### Work required
Please copy, word for word, the line holding "Image resolution: width=430" and each line that follows it through the end of the entries, omitting any pictures.

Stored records

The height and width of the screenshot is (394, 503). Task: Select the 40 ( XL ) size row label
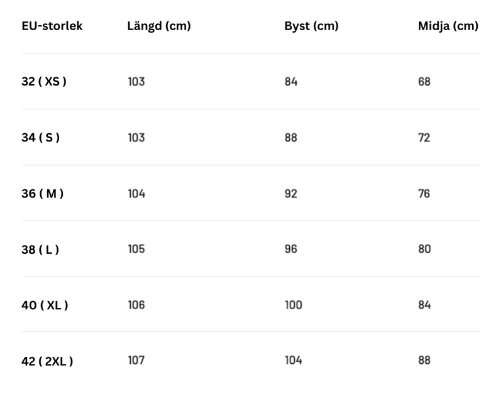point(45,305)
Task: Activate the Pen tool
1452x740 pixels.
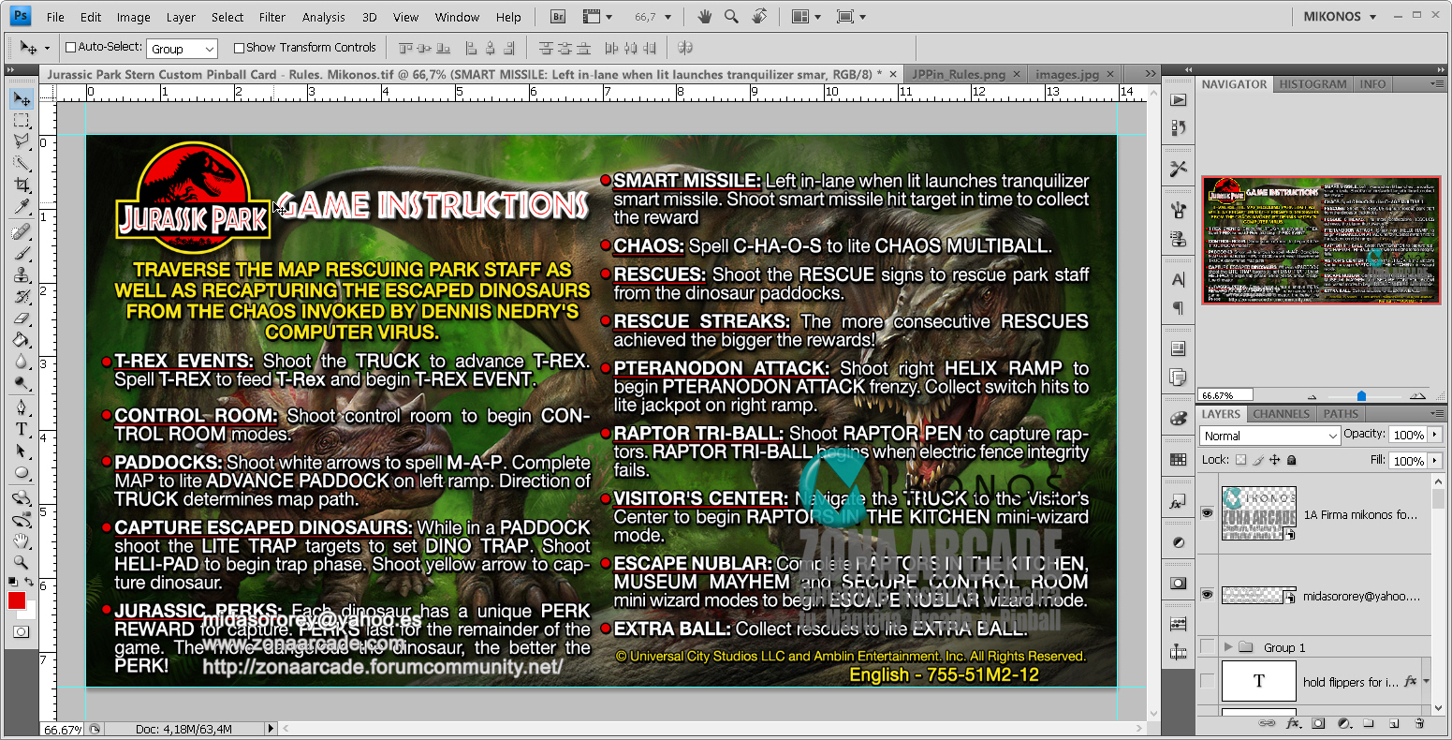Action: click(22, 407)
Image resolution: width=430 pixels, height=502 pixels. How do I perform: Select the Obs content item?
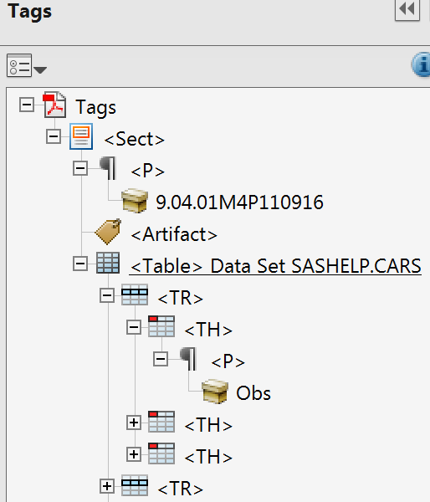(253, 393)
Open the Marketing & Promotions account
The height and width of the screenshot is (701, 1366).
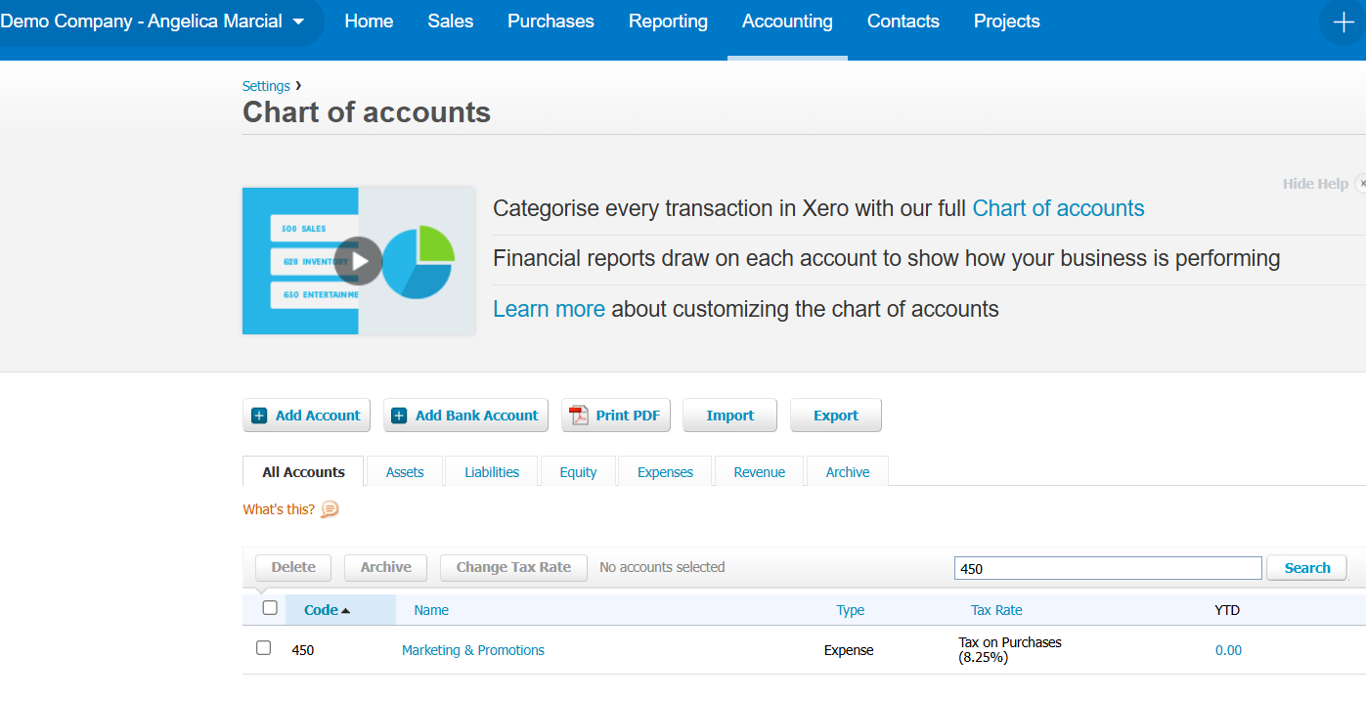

### Answer
Image resolution: width=430 pixels, height=502 pixels. How do I perform: Select the Obs content item?
(253, 393)
Open the Marketing & Promotions account
The height and width of the screenshot is (701, 1366).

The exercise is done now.